▶ MATERIAL SUPPLIED
━━━━
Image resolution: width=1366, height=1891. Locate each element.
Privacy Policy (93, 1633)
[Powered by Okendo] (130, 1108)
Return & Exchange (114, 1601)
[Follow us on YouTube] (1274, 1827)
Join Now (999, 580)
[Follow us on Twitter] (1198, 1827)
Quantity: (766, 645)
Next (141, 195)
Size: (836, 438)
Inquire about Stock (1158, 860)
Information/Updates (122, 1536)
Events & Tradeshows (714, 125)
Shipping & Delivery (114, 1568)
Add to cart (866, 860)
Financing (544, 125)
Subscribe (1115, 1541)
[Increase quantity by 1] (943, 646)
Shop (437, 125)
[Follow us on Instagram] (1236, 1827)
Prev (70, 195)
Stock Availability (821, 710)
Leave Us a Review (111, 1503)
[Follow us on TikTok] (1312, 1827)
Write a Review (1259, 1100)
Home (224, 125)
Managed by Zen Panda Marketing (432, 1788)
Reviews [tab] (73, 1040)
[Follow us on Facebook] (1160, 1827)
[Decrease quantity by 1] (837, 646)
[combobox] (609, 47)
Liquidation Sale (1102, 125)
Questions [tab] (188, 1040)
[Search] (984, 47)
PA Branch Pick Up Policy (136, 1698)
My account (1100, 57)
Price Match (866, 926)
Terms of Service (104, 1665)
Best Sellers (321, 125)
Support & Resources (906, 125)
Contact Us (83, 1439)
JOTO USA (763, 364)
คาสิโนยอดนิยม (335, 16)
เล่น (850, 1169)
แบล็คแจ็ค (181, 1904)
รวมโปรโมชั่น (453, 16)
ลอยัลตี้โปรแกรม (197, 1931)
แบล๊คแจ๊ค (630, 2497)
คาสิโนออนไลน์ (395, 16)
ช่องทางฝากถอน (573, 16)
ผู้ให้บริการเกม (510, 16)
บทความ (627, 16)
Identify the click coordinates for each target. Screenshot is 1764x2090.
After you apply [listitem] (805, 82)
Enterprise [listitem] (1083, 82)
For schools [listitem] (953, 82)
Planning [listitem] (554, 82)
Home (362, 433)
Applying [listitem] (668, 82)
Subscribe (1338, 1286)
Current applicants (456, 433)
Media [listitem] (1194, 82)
━━━━
Retype the entries word for word.

▶ EXERCISE ANSWER
Image resolution: width=1366, height=1891. Locate each element.
Privacy Policy (93, 1633)
[Powered by Okendo] (130, 1108)
Return & Exchange (114, 1601)
[Follow us on YouTube] (1274, 1827)
Join Now (999, 580)
[Follow us on Twitter] (1198, 1827)
Quantity: (766, 645)
Next (141, 195)
Size: (836, 438)
Inquire about Stock (1158, 860)
Information/Updates (122, 1536)
Events & Tradeshows (714, 125)
Shipping & Delivery (114, 1568)
Add to cart (866, 860)
Financing (544, 125)
Subscribe (1115, 1541)
[Increase quantity by 1] (943, 646)
Shop (437, 125)
[Follow us on Instagram] (1236, 1827)
Prev (70, 195)
Stock Availability (821, 710)
Leave Us a Review (111, 1503)
[Follow us on TikTok] (1312, 1827)
Write a Review (1259, 1100)
Home (224, 125)
Managed by Zen Panda Marketing (432, 1788)
Reviews [tab] (73, 1040)
[Follow us on Facebook] (1160, 1827)
[Decrease quantity by 1] (837, 646)
[combobox] (609, 47)
Liquidation Sale (1102, 125)
Questions [tab] (188, 1040)
[Search] (984, 47)
PA Branch Pick Up Policy (136, 1698)
My account (1100, 57)
Price Match (866, 926)
Terms of Service (104, 1665)
Best Sellers (321, 125)
Support & Resources (906, 125)
Contact Us (83, 1439)
JOTO USA (763, 364)
คาสิโนยอดนิยม (335, 16)
เล่น (850, 1169)
แบล็คแจ็ค (181, 1904)
รวมโปรโมชั่น (453, 16)
ลอยัลตี้โปรแกรม (197, 1931)
แบล๊คแจ๊ค (630, 2497)
คาสิโนออนไลน์ (395, 16)
ช่องทางฝากถอน (573, 16)
ผู้ให้บริการเกม (510, 16)
บทความ (627, 16)
Identify the click coordinates for each target. Screenshot is 1764x2090.
After you apply [listitem] (805, 82)
Enterprise [listitem] (1083, 82)
For schools [listitem] (953, 82)
Planning [listitem] (554, 82)
Home (362, 433)
Applying [listitem] (668, 82)
Subscribe (1338, 1286)
Current applicants (456, 433)
Media [listitem] (1194, 82)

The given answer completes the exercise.